Le syndrome des cancérogènes
Le moins qu’on puisse dire, c’est que la publication de l’article faisant mention des quelque 800 études alléguant que la consommation de viande rouge et de charcuterie pouvait être « probablement cancérogène » a eu l’effet d’une bombe sur les réseaux sociaux.
Il n’en fallait pas davantage pour que l’Organisation mondiale de la santé (OMS) ne s’empresse de mettre un bémol sur l’étude publiée par le Centre international de recherche sur le cancer (CIRC), attestant que cette publication « ne demande pas aux gens d’arrêter de manger de la viande transformée, mais indique que réduire la consommation de ces produits peut réduire le risque de cancer colorectal ».

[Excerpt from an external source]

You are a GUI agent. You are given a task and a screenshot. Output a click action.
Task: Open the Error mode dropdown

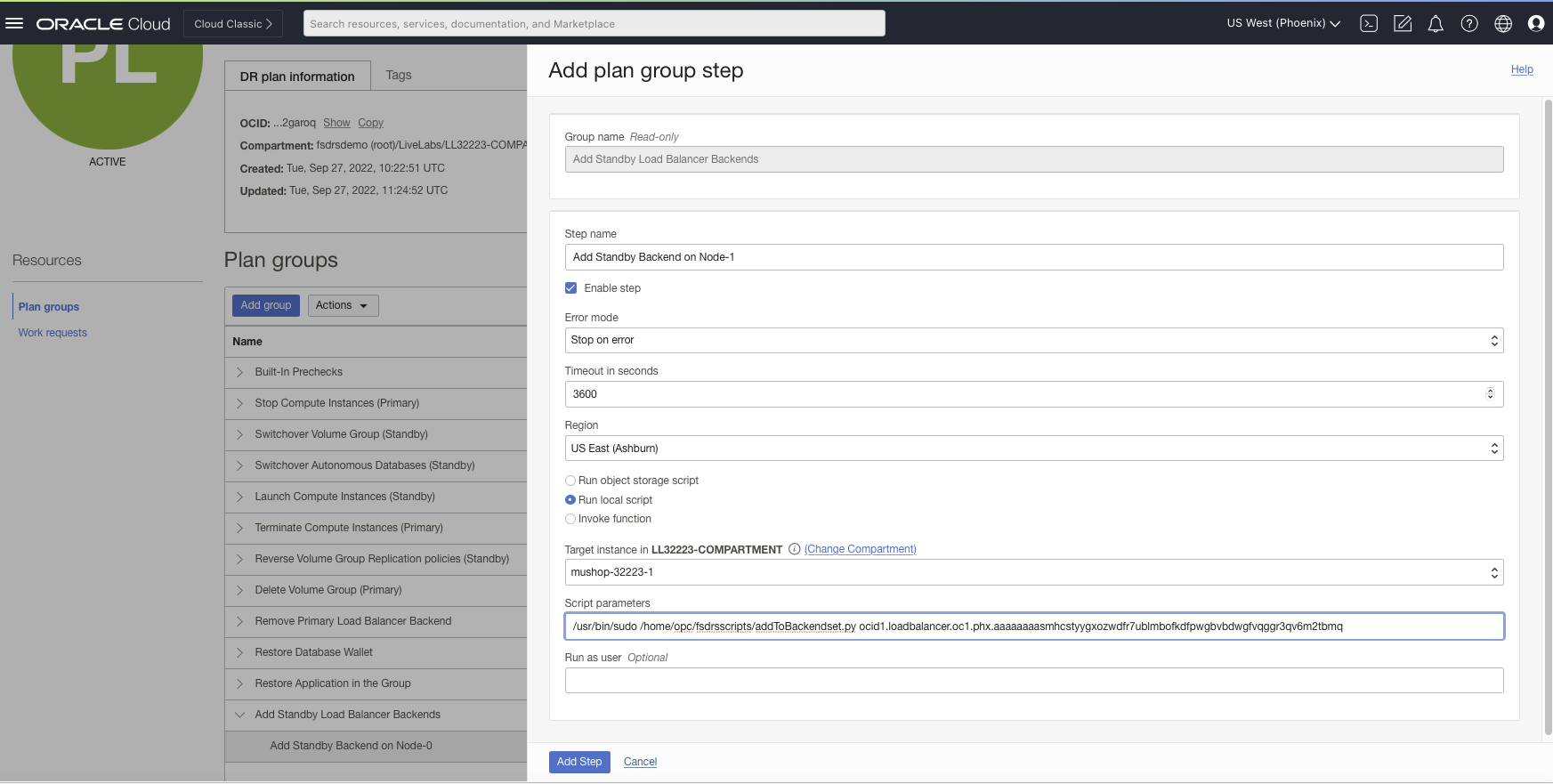click(1033, 340)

Mais que s’est-il donc passé entre la publication des données du CIRC et la mise au point de l’OMS? À mes yeux, la presse, principalement via ses titres sensationnalistes, a contribué grandement à installer un sentiment de panique auprès de la population, comme il est malheureusement souvent question lorsqu’un sujet aussi explosif se présente.
Peut-être serait-il opportun de filtrer davantage l’information avant de la publier sous des allures « mercantiles » qui ont pour effet de contribuer à susciter la vente des quotidiens impliqués dans la propagation de syndromes pour la plupart issus d’une information incomplète!